Em entrevista à Folha, premiê de Timor Leste nega que crise tenha raízes étnicas e descarta renunciar, como exigem rebeldes
Mari Alkatiri diz que forças
"invisíveis" organizaram ataques que deixaram país à beira da guerra civil e que pode pedir policiais ao Brasil
MARCELO NINIO
DA REDAÇÃO
Há quatro anos a comunidade internacional -o mundo lusófono em particular -saudou
a independência de Timor Leste como uma vitória da liberdade, após os 27 anos de brutal
ocupação indonésia que se seguiram à colonização portuguesa. Nas últimas semanas o
minúsculo país, pior colocado
no ranking do FMI (PIB per capita de US$ 400, último colocado entre 192 nações), mergulhou em uma crise que parecia
empurrá-lo para a beira da
guerra civil e da desintegração.
O estopim foi uma rebelião
de militares, mas em poucos
dias a violência tomou conta do
país -principalmente da capital, Dili-, deixou 30 mortos e
converteu-se no caos generalizado que levou o governo a pedir tropas estrangeiras.
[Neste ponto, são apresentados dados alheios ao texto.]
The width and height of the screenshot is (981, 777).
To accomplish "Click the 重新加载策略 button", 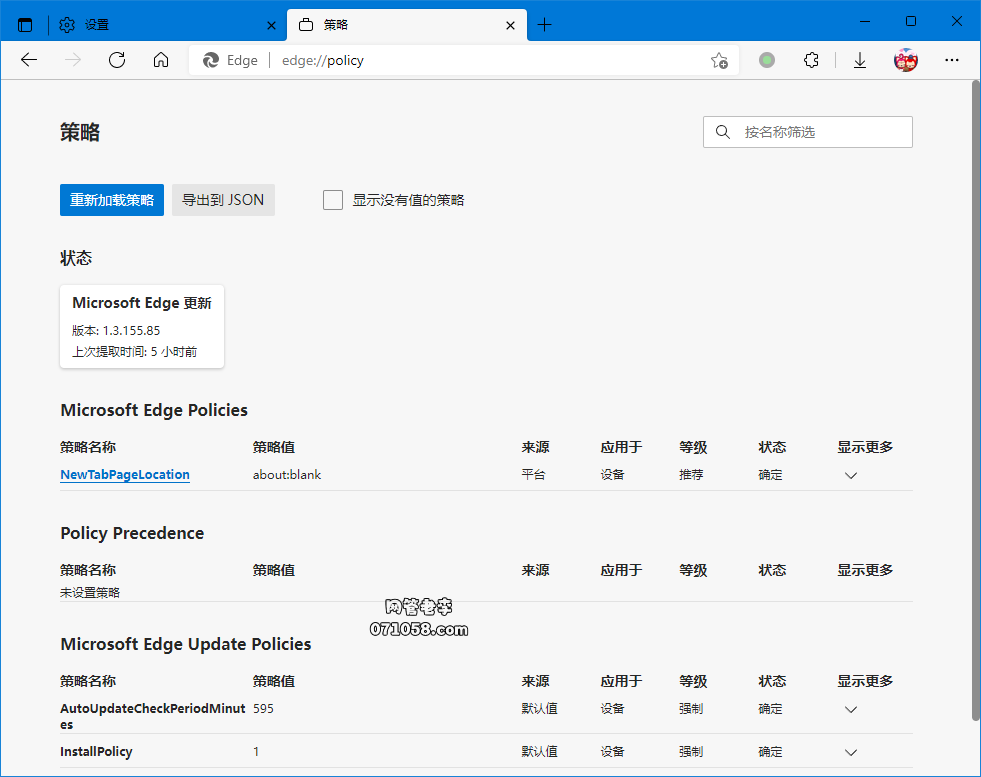I will click(x=111, y=199).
No centro do confronto está
o premiê Mari Alkatiri, que
aprovou a expulsão dos soldados em março, e cuja demissão
é exigida pelos rebeldes para
suspender os ataques.
Em entrevista concedida à
Folha em português irretocável, Alkatiri, 55, descartou a renúncia, reconheceu que a herança deixada pela ONU originou alguns dos problemas
atuais e disse que poderá pedir
ao Brasil o envio de policiais
para a segunda fase da estabilização, que deve começar em
três meses. A seguir, trechos da
entrevista, concedida por telefone, de Dili.
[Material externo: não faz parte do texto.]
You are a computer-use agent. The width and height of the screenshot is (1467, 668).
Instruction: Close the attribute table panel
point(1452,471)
FOLHA - Muitos culpam o sr. pela
crise. Há dois dias uma multidão pediu sua saída em Dili. O sr. aceitaria
renunciar se disso dependesse a volta à calma em Timor?
MARI ALKATIRI - Eu ignoro a
pressão e não aceito a renúncia.
Essas acusações não são novas.
Começaram logo depois de eu
ser nomeado, por grupos que
queriam entrar no governo.
FOLHA - A expulsão dos 590 militares foi um erro?
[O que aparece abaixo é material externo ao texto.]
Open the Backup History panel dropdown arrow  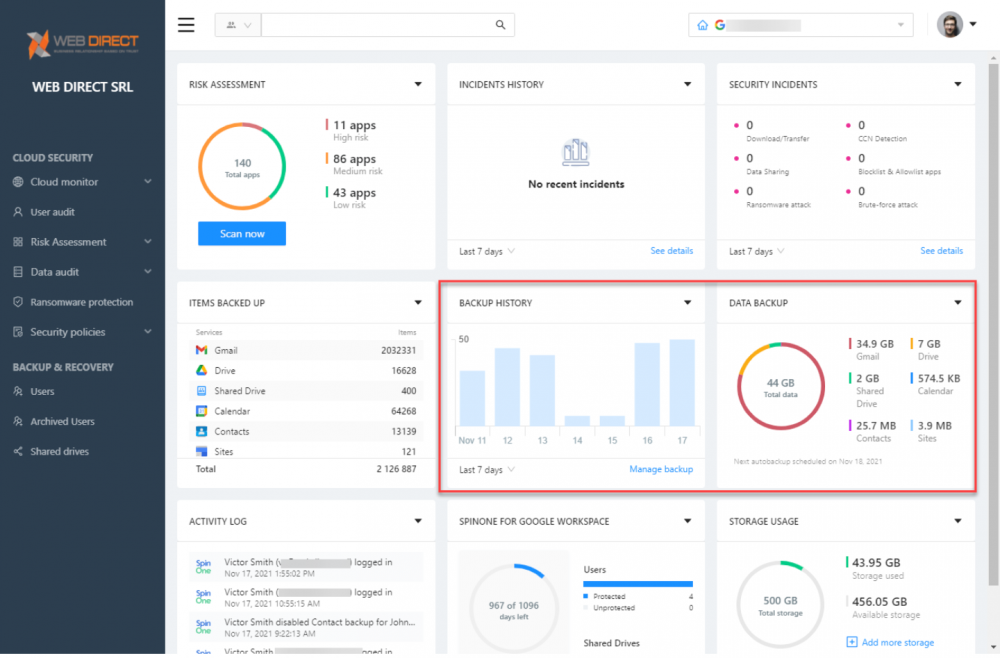(x=687, y=303)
ALKATIRI - Em qualquer parte
do mundo quem abandona o
quartel tem que ser demitido.
Aqui há um fenômeno político,
que se misturou com essa questão disciplinar. A crise foi tratada de forma superficial.
FOLHA - E qual a análise certa?
ALKATIRI - A razão é sempre a
mesma. Aproximam-se as eleições de 2007 e ninguém tem
dúvida de que o partido do governo voltará a ganhar. Então, a
violência é o caminho.
FOLHA - O sr. disse que há uma tentativa de golpe em movimento.
Quem está por trás?
ALKATIRI - As caras visíveis todos sabem quais são, dos ex-militares aos políticos que se escondem atrás deles. As invisíveis nós vamos descortinar.
FOLHA - Uma outra queixa é que o
seu grupo, que durante a ocupação
indonésia estava fora do país, defende um projeto que não atende
aos anseios de quem ficou.
ALKATIRI - É uma queixa falsa.
No meu governo só 20% estiveram fora do país.
FOLHA - Há também alegações de
que na origem da crise estão as divergências étnicas.
ALKATIRI - A crise é profundamente política. É uma tentativa
de mudar o governo sem levar
em consideração a Constituição. Se fosse étnica já teríamos
tido um banho de sangue.
FOLHA - Em artigo publicado no caderno Mais! no último domingo dois
pesquisadores brasileiros afirmam
que a adoção do português como
língua oficial, apesar de ser falado
por menos de 5% da população,
também gerou descontentamento.
ALKATIRI - Quando se adotou o
português em Angola e Moçambique também não era falado por mais de 5% ou 6% da população e nunca foi fonte de
problemas. Se [o idioma] se tornou um incômodo é porque interesses estranhos tentaram
usá-lo para criar problemas.
FOLHA - A guerra civil é um risco?
ALKATIRI - Eu nunca acreditei
na possibilidade de guerra civil
em Timor Leste. O povo não
quer mais guerras. Para evitar
isso é que nós pedimos a intervenção de forças internacionais. O governo conseguiu evitar derramamento de sangue
ao conter seus simpatizantes.
FOLHA - A fragilidade institucional
deixada pela ONU facilitou a eclosão da crise? Olhando para trás o sr.
acha que a reconstrução do país deveria ter sido diferente?
ALKATIRI - Aqui e acolá poderia
ter sido melhor. Nossa polícia
foi constituída pela ONU, com a
filosofia de que todos podem
ser recrutados. Naturalmente
todos os cidadãos têm direitos,
mas em qualquer país há critérios para definir os membros da
Defesa. Aqui não, optamos pela
reconciliação. A ONU falhou e
nós falhamos por termos respeitado a liderança [da ONU].
FOLHA - Tropas brasileiras seriam
bem-vindas?
ALKATIRI - Neste momento
achamos que tropas já não são
necessárias. Estamos pensando em uma polícia robusta para
a segunda fase da estabilização.
Nisso os brasileiros talvez possam ajudar.